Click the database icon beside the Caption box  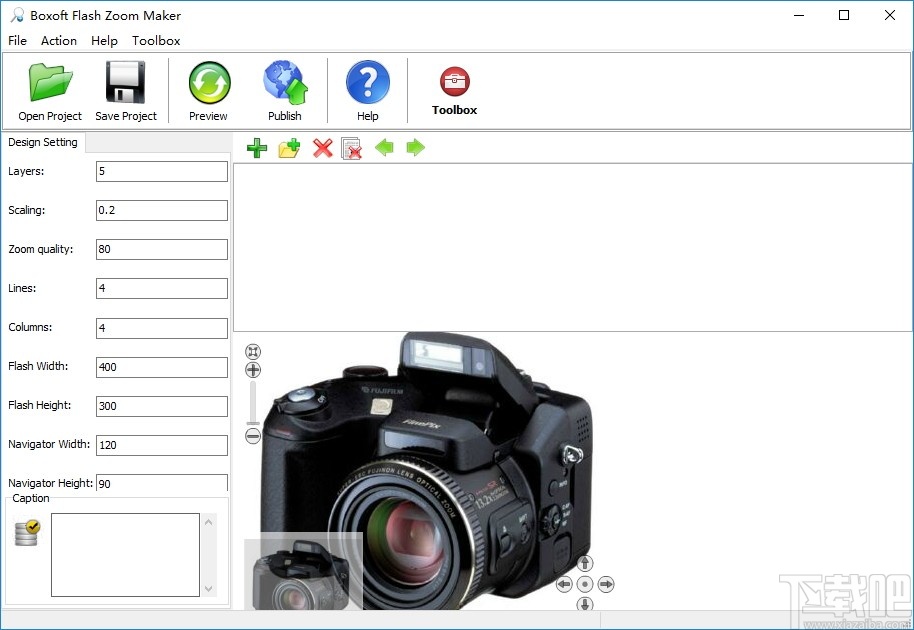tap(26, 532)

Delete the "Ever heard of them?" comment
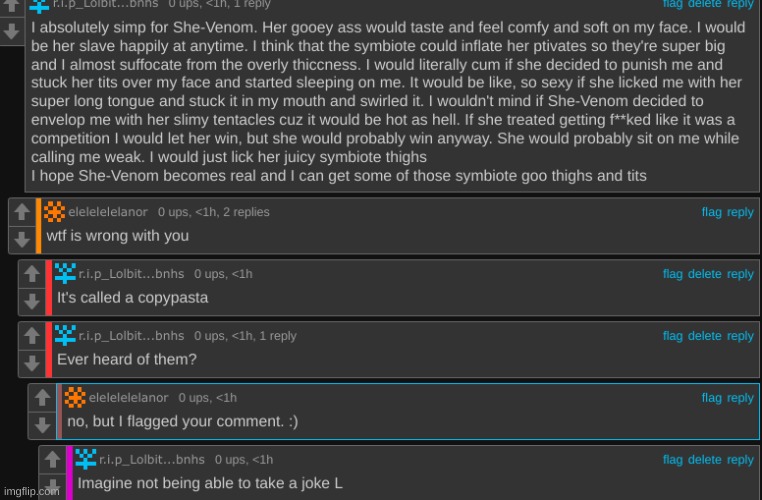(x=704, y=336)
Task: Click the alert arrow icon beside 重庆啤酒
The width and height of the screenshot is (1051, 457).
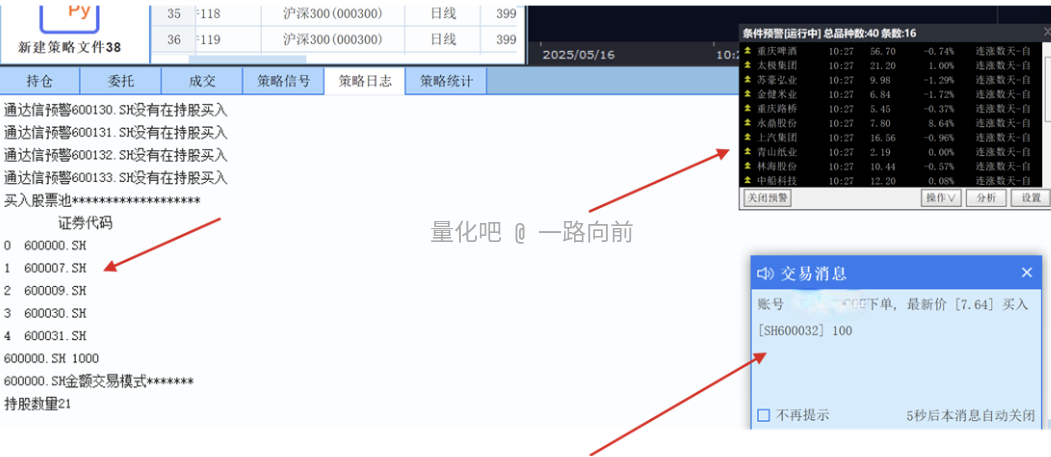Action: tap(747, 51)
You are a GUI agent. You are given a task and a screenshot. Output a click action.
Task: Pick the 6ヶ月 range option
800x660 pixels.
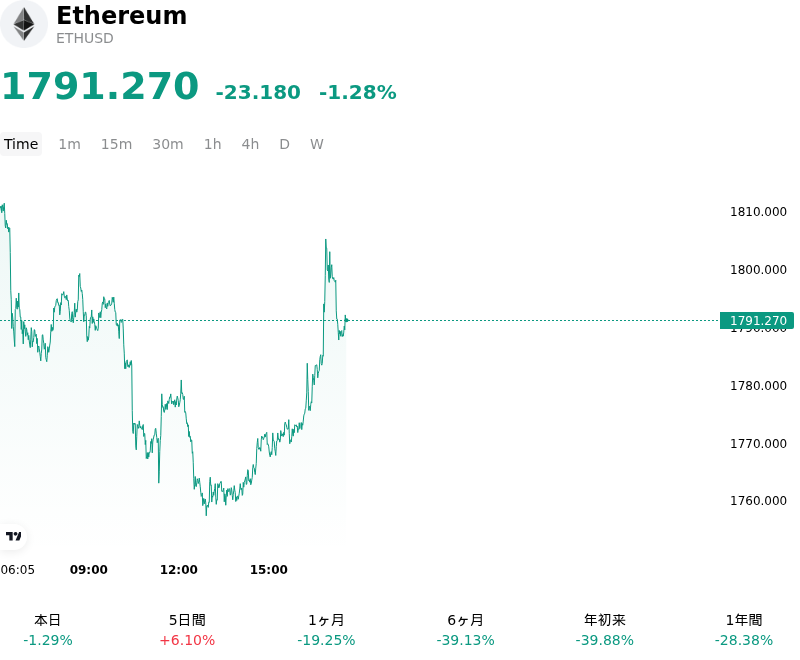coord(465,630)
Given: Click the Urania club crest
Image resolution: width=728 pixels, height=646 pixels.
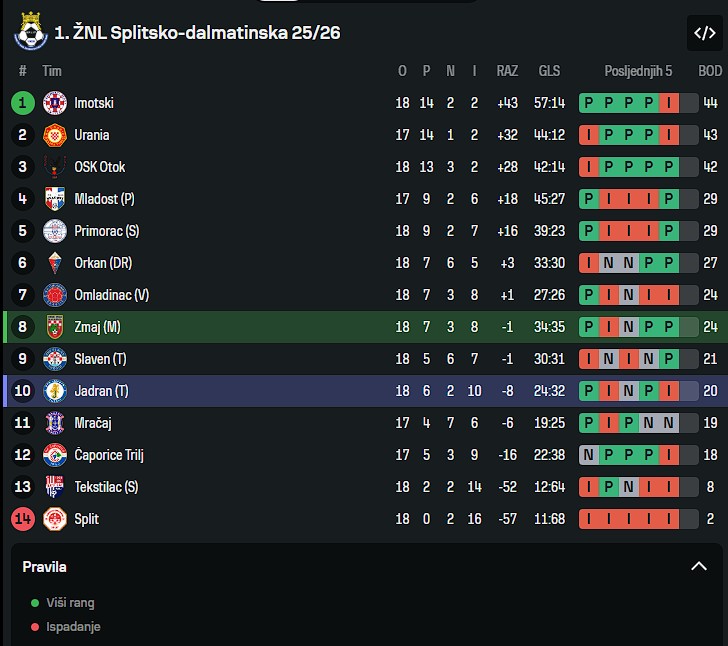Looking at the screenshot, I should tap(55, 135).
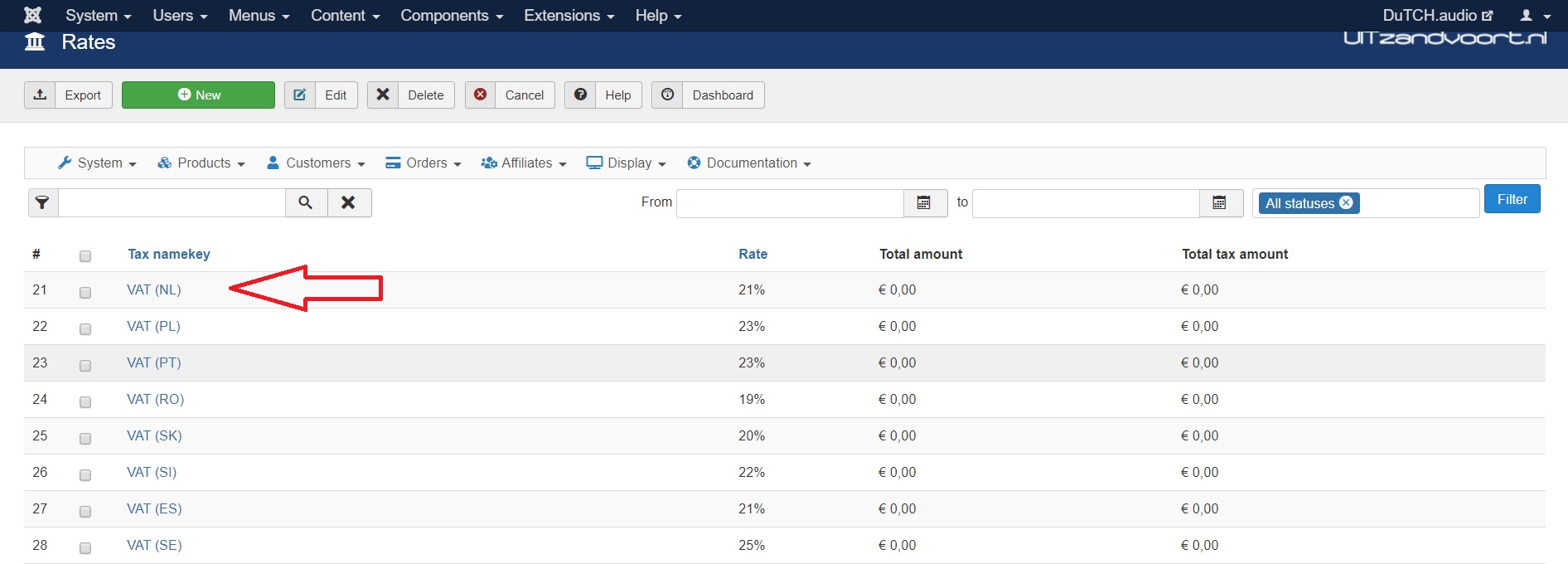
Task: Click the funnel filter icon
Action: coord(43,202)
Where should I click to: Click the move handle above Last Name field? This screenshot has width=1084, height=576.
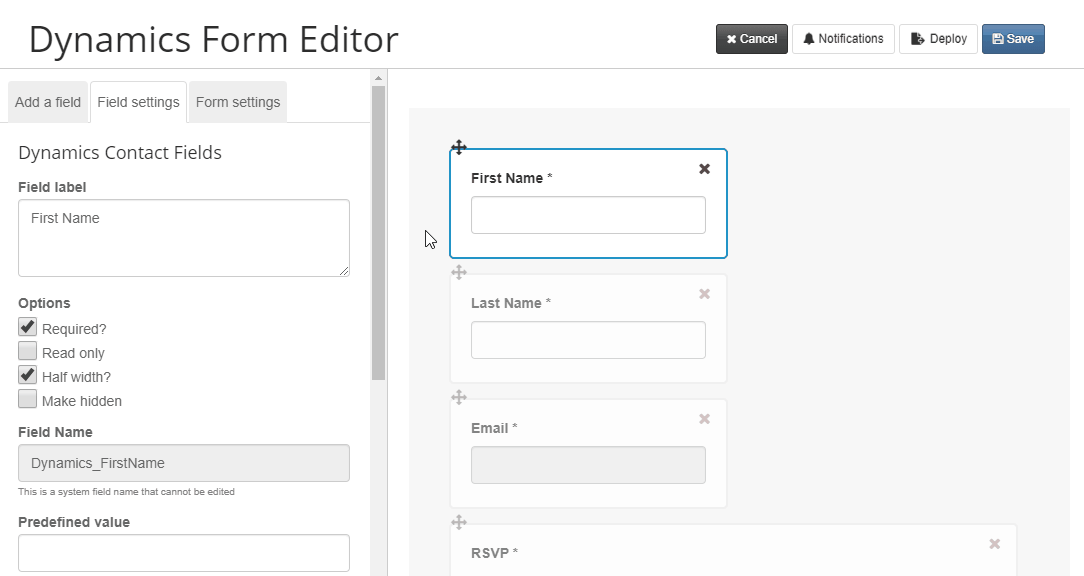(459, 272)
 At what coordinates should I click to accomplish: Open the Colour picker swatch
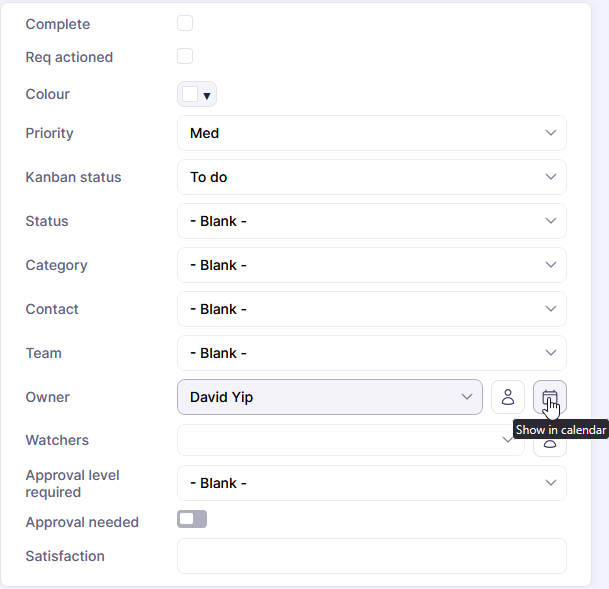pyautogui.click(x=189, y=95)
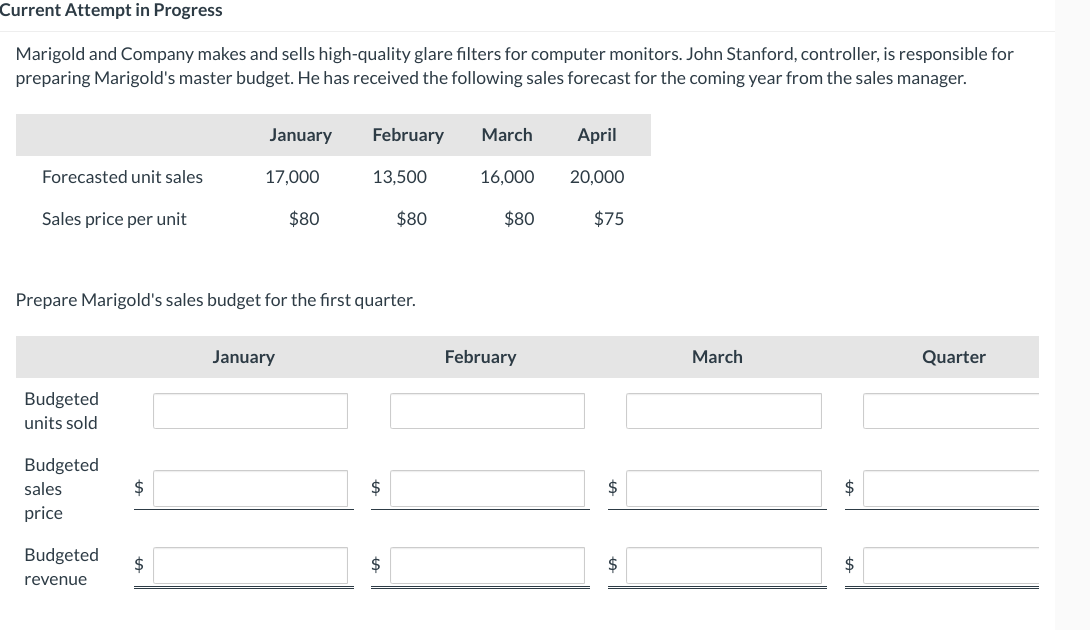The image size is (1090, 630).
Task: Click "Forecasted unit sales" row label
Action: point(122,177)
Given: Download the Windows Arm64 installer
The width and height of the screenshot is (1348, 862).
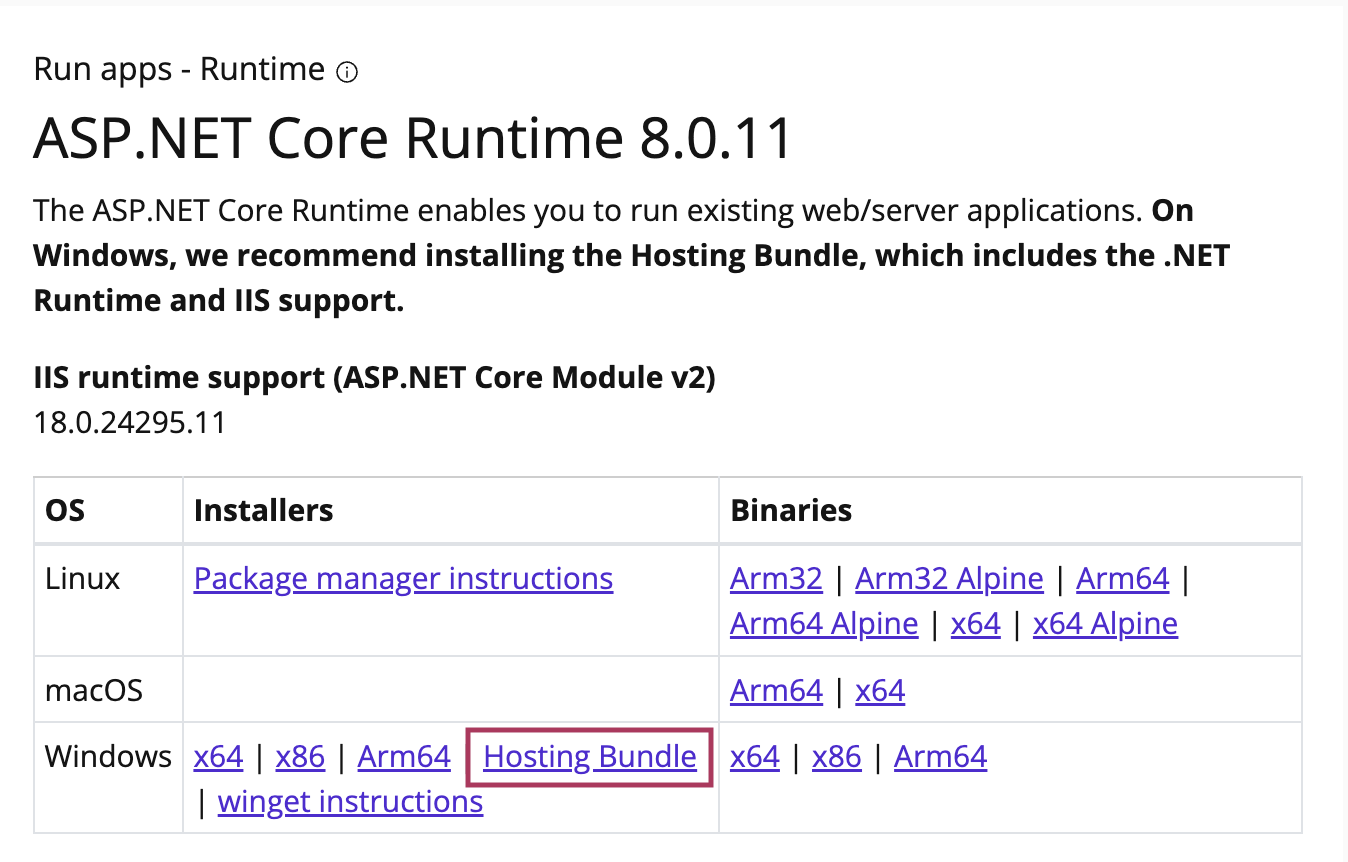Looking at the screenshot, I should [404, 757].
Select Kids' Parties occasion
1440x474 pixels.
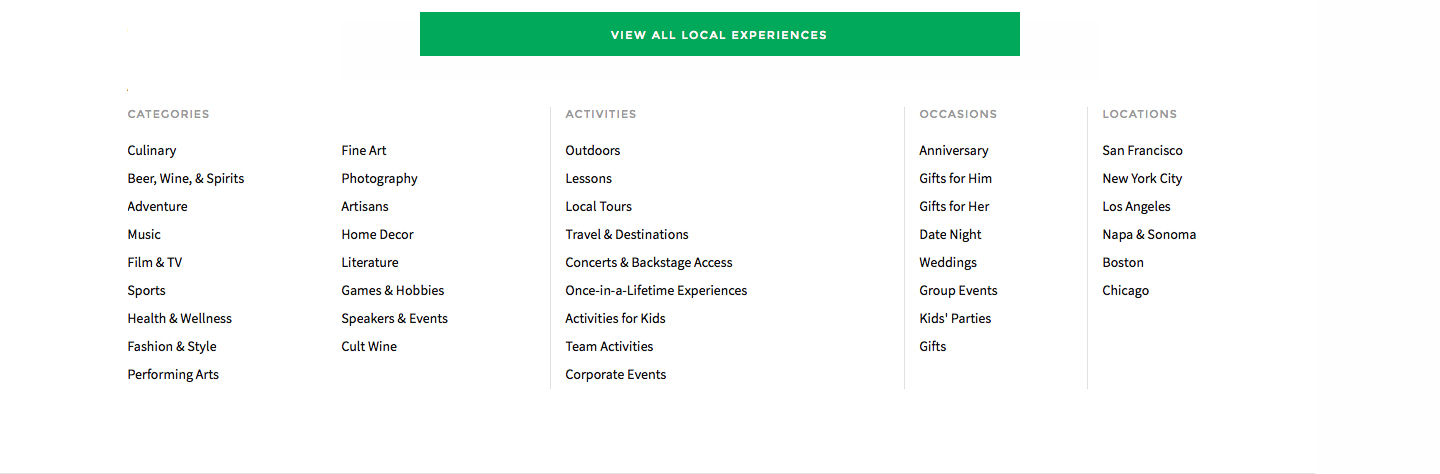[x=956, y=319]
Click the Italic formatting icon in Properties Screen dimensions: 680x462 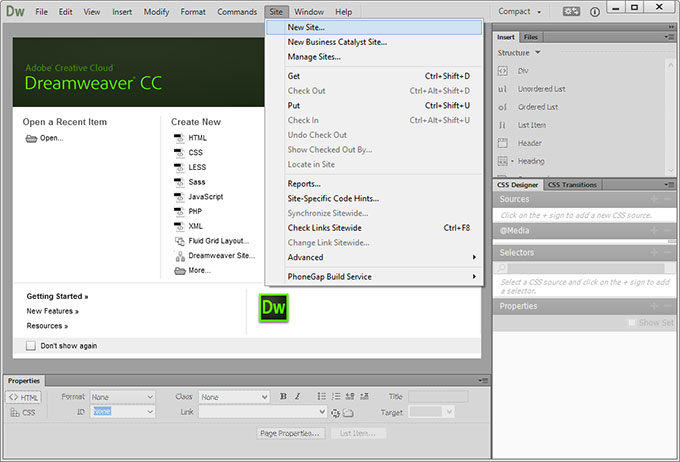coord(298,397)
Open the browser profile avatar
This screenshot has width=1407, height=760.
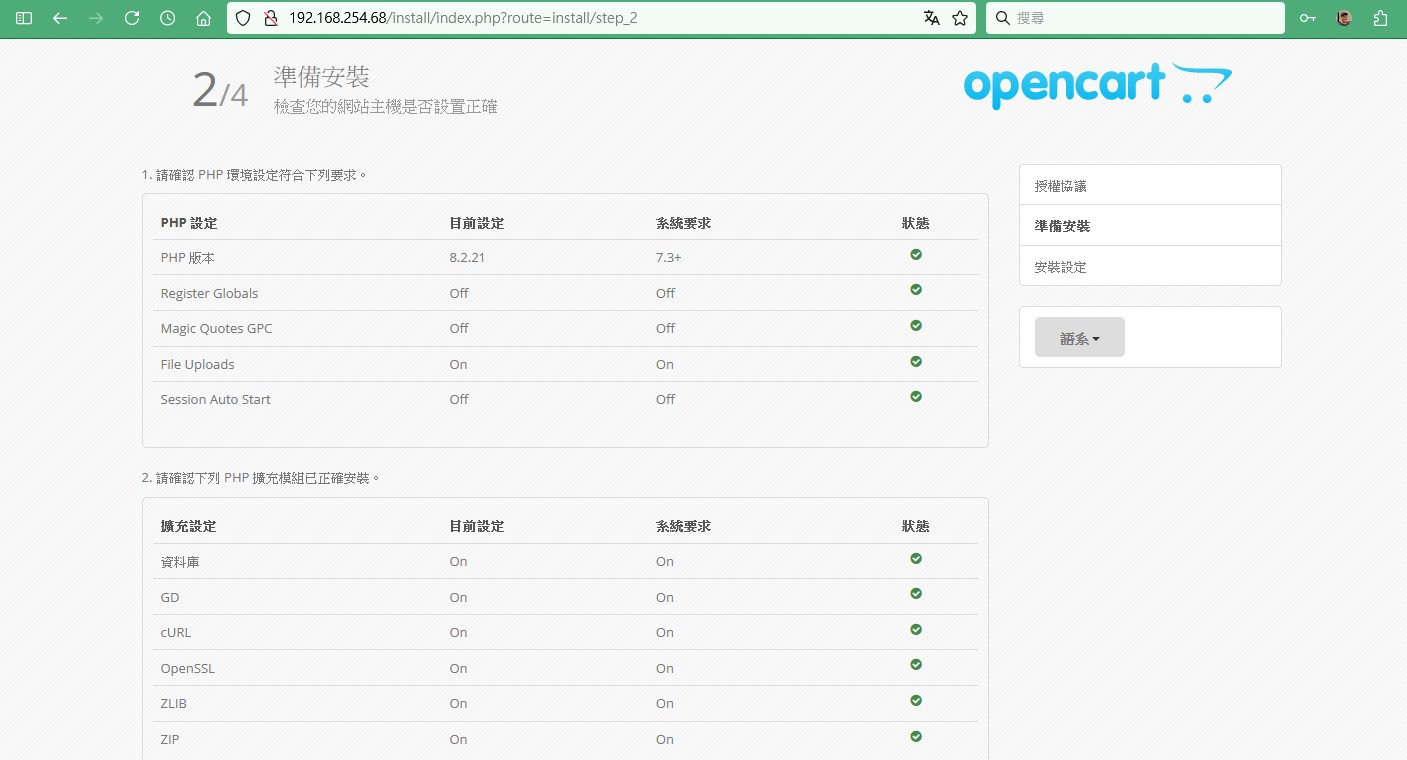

+---+

__THE TASK__: Repeat word for word the lines beginning at the one with "Open the browser profile avatar" and ending at the final line of the records above, both included, and no others. Leave the pictures out.

__RESULT__:
Open the browser profile avatar
This screenshot has width=1407, height=760.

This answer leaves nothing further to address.